Phase 4E (E.1 + E.2). The inbound side of Chronos: NAS POSTs the agent when a
one-shot fires; the agent verifies a NAS-minted JWT and runs the job.
E.1 — plugins/cron/chronos/verify.py:
- verify_nas_fire_token(token, expected_audience, jwks_or_key, issuer): verifies
signature against the NAS JWKS (RS/ES family; symmetric rejected), aud == this
agent, exp/nbf, iss, and purpose == "cron_fire" (so a general agent JWT can't
be replayed against the fire endpoint). Returns claims or None; never raises.
Crypto delegated to PyJWT[crypto] (already a declared dep) — no hand-rolled
JWT, no new dependency. No key configured → refuse (never unsigned-decode a
security boundary).
- get_fire_verifier(): pluggable indirection so the DQ-4 escape hatch
(direct per-job cron-key) can swap in with no handler change.
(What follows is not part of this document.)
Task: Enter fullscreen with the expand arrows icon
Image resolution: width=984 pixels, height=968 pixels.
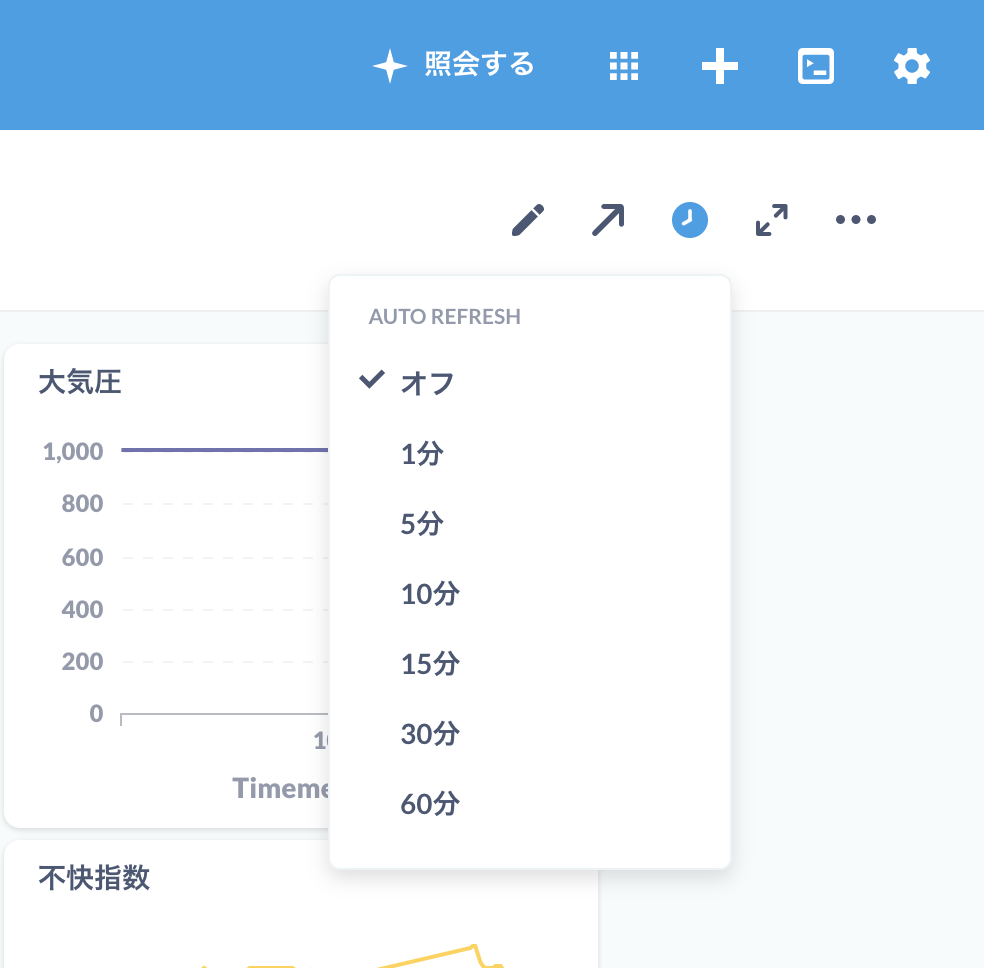Action: (770, 220)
E.2 — gateway/platforms/api_server.py:
- POST /api/cron/fire (registered only when _CRON_AVAILABLE). Authenticated by
the NAS-JWT via get_fire_verifier() — NOT API_SERVER_KEY (NAS holds no API
key; this is the only inbound that triggers remote job execution, so it gets
its own purpose-scoped check). Verifier args come from cron.chronos.* config.
401 on bad/missing/forged token. 400 on missing job_id. On success: 202 +
fire_due runs in the background (so a long agent turn never trips NAS's HTTP
timeout); the store CAS claim inside fire_due de-dupes a scheduler retry.
Tests:
- test_chronos_verify (11): REAL RS256 signing — valid→claims, wrong-aud,
missing/wrong purpose, expired, wrong-iss, tampered-signature (attacker key),
no-key-refuse, empty-token, JWKS-URL key resolution, get_fire_verifier.
- test_cron_fire_webhook (5): valid→202+fire, invalid→401+no-fire, missing
token→401, missing job_id→400, and fire path does NOT require API_SERVER_KEY.
api_server regression suites (214) green.
E.3 (NAS endpoints) is a separate cross-repo PR; the wire contract lands next
(docs/chronos-managed-cron-contract.md).